Ever caught a specimen carp? You may feel the need to mark the achievement – but how?

A new carp rod? A framed photo of you and your catch? Or a traditional carp tattoo!

Before you choose a lasting momento of your amazing carp catch, take a look at the myths, meanings and mysteries of traditional Koi carp art.

Meaning of Koi

Koi Carp

The prized carp
Image: Shutterstock

In Japanese, the meaning of the word ‘koi’ is simply ‘carp’, and in the past would have referred to all wild and cultivated specimens.

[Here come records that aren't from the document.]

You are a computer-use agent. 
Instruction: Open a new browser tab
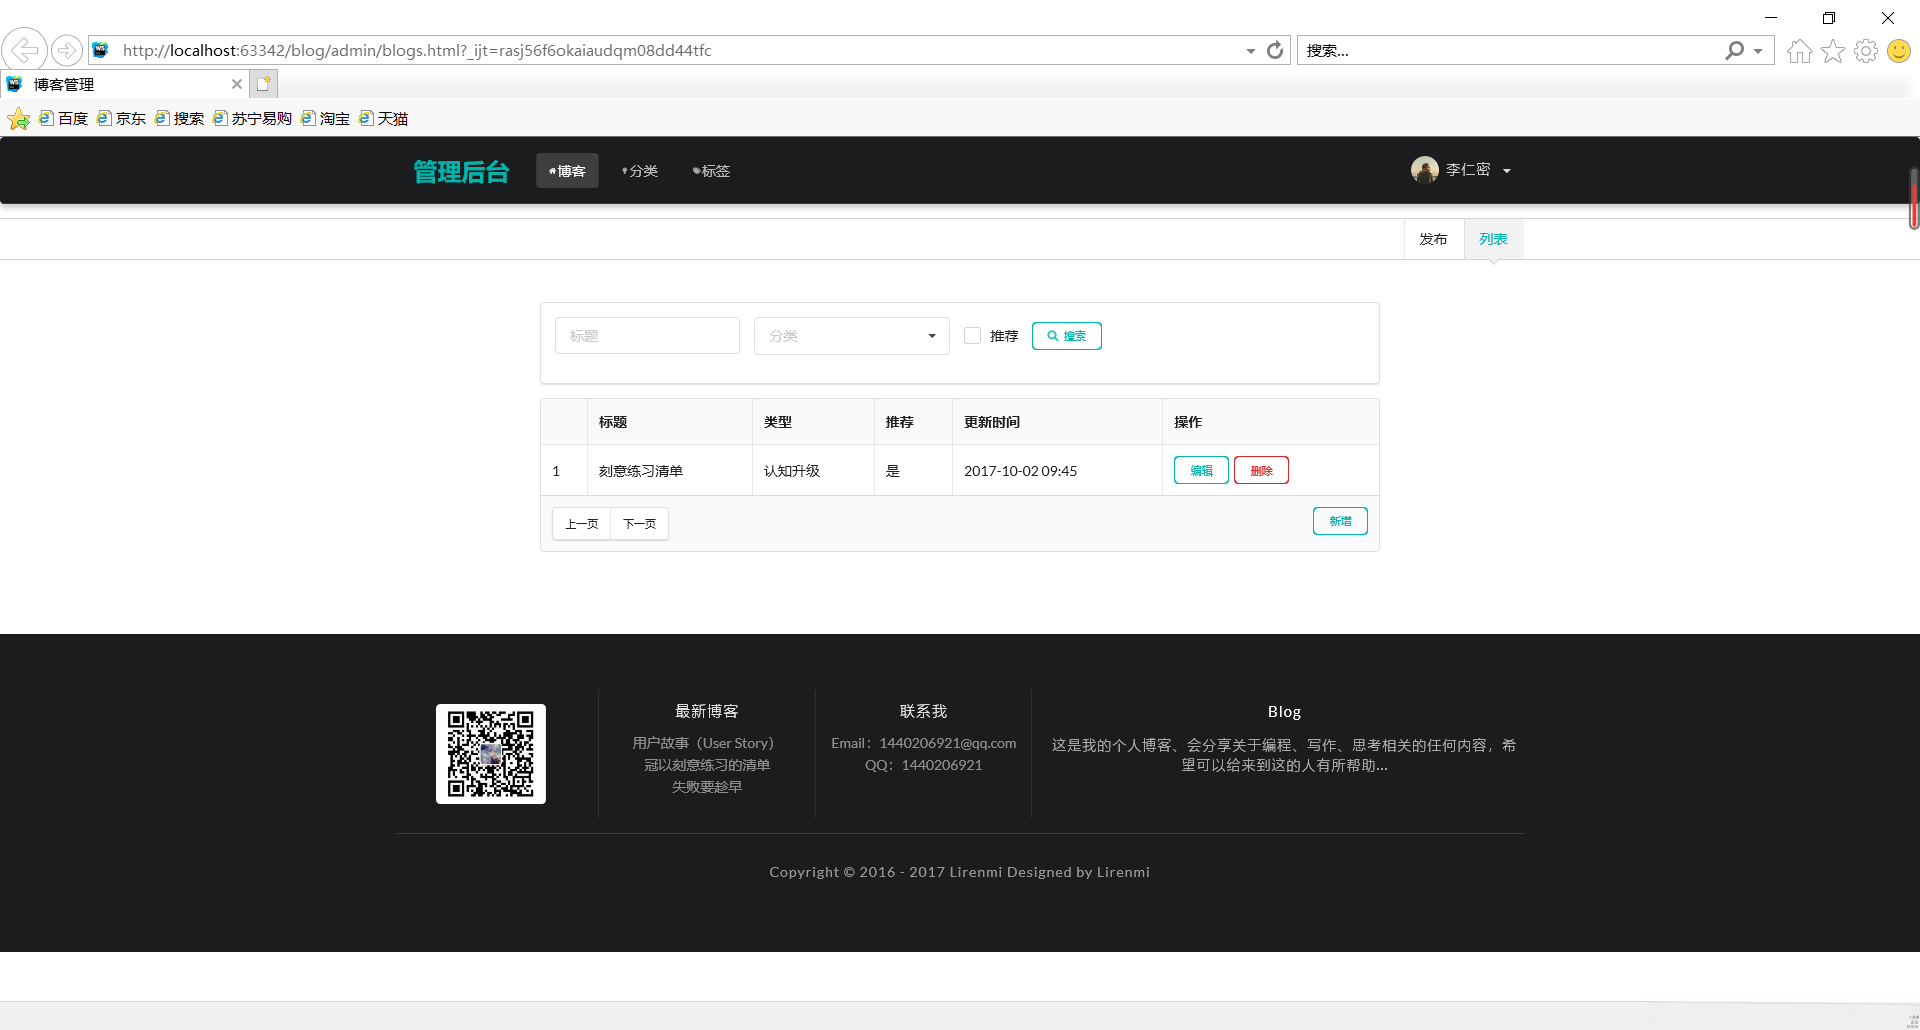[x=263, y=84]
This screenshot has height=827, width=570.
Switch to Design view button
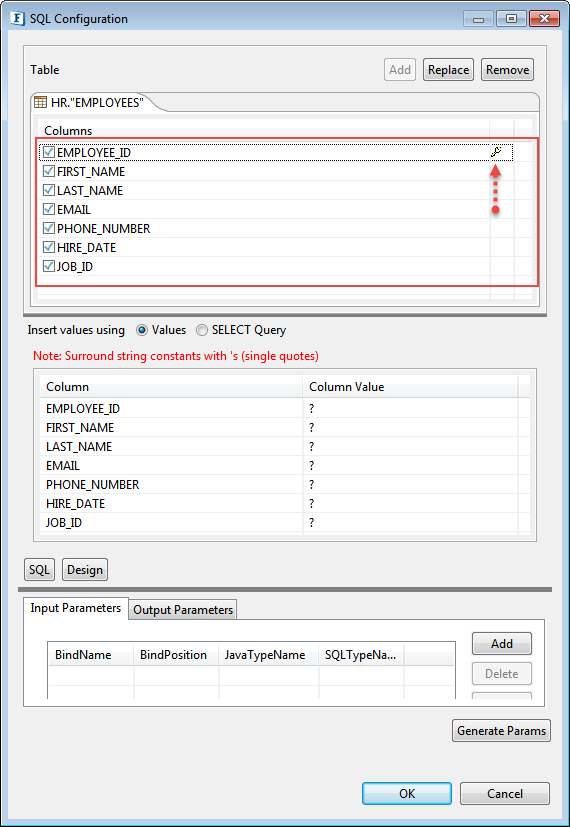[x=85, y=570]
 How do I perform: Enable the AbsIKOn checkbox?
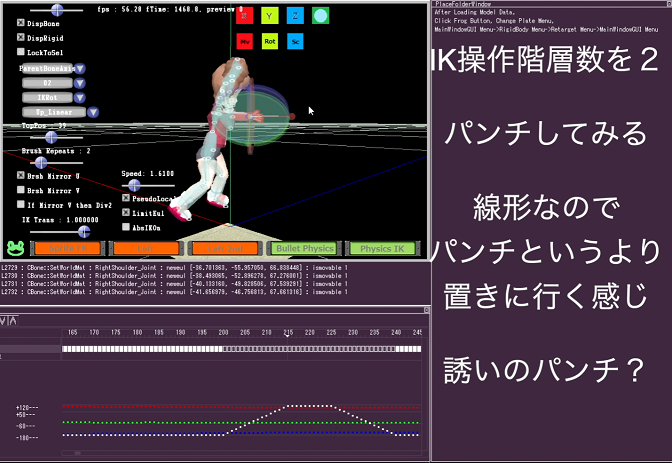[x=125, y=227]
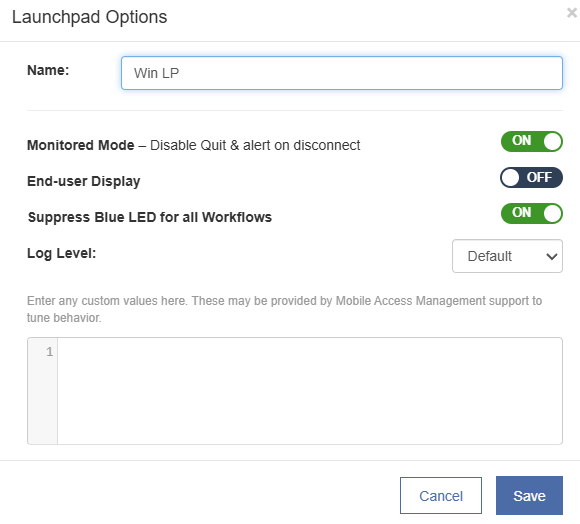Click the white knob of End-user Display switch
580x524 pixels.
tap(510, 178)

Over the years though, the meaning has changed. Now the Japanese use the word Koi to describe the ornamental fish found in ponds, and Nishikigoi – brocaded carp – for the most brightly coloured varieties.

Body Art

Tattoo of a Koi Carp

Tattoos of Koi Carp are incredibly popular all over the globe
Image: Shutterstock

The Koi or Carp is famous in Japan and China for its ability to swim upstream. Tattoos of Carp therefore represent perseverance, determination and battles against adversity. The positioning of the tattoo is also important. A fish swimming down the body indicates that the individual is going through hard times. A Koi swimming upwards denotes a person who has already broken through barriers and overcome difficulties.

Chinese Myth

Carp in Chinese myth

Ancient Chinese legend
Source: Giuseppe Castiglione

Ancient Chinese legend tells of Carp swimming up the Yellow River, and that any Koi who succeeds in jumping up the falls at Dragon Gate is transformed into a water dragon.

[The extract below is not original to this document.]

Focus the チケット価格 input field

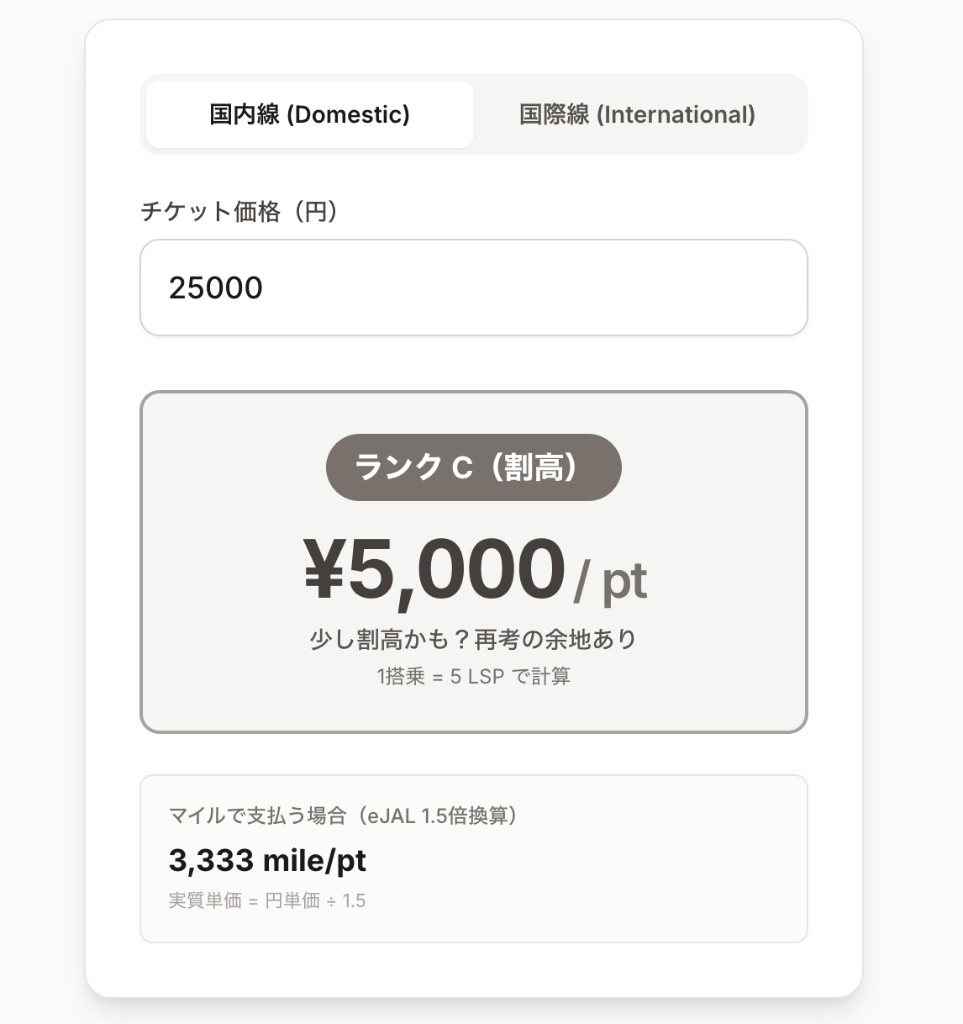tap(473, 288)
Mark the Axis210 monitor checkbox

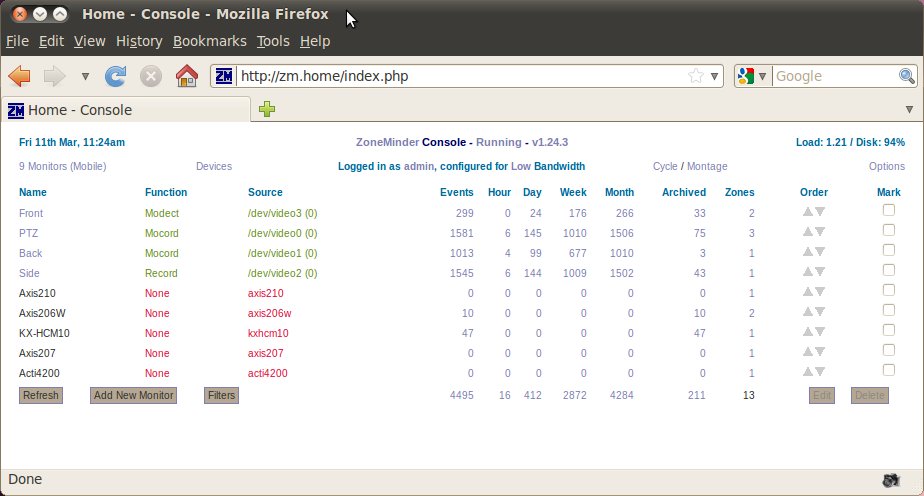click(x=888, y=290)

In this respect, Koi have become synonymous with worldly advancement, riches and prosperity – another reason for the popularity of the design in tattooing.

Samurai

Samurai

Samurai warriors
Source: Watanabe Nobukazu

Carp are said to be so brave that when caught by fishermen, unlike lesser fish that flap and try to escape, the carp lies still on the chopping board, awaiting the knife without so much as a quiver. In this way, Koi Carp are connected to the ideals of courage long associated with Samurai warriors.

Boys’ Day

Koi Windstocks over Kitakami river

Boys Day festival – Koi windsocks
Image: Shutterstock

With all these positive associations, perhaps it should come as no surprise that in Japan, the Koi Carp is the emblem of the Boys’ Day Festival.

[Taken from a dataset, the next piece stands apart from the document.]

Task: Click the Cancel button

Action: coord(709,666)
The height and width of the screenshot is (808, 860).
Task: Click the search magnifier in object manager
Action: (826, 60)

Celebrated on May 5th, this ancient feast is marked by pennants representing Carp, one for each of the boys in the family; the biggest for the eldest son and so on to the youngest.

Carp are a central part of the festival – their strength, bravery and determination an inspiration for Japan’s youth, and integral to promoting qualities of manliness.

So there you have it – beautiful tattoos, expensive goldfish, a symbol of masculinity; when all is said and done, a reason to get outdoors and enjoy some fishing!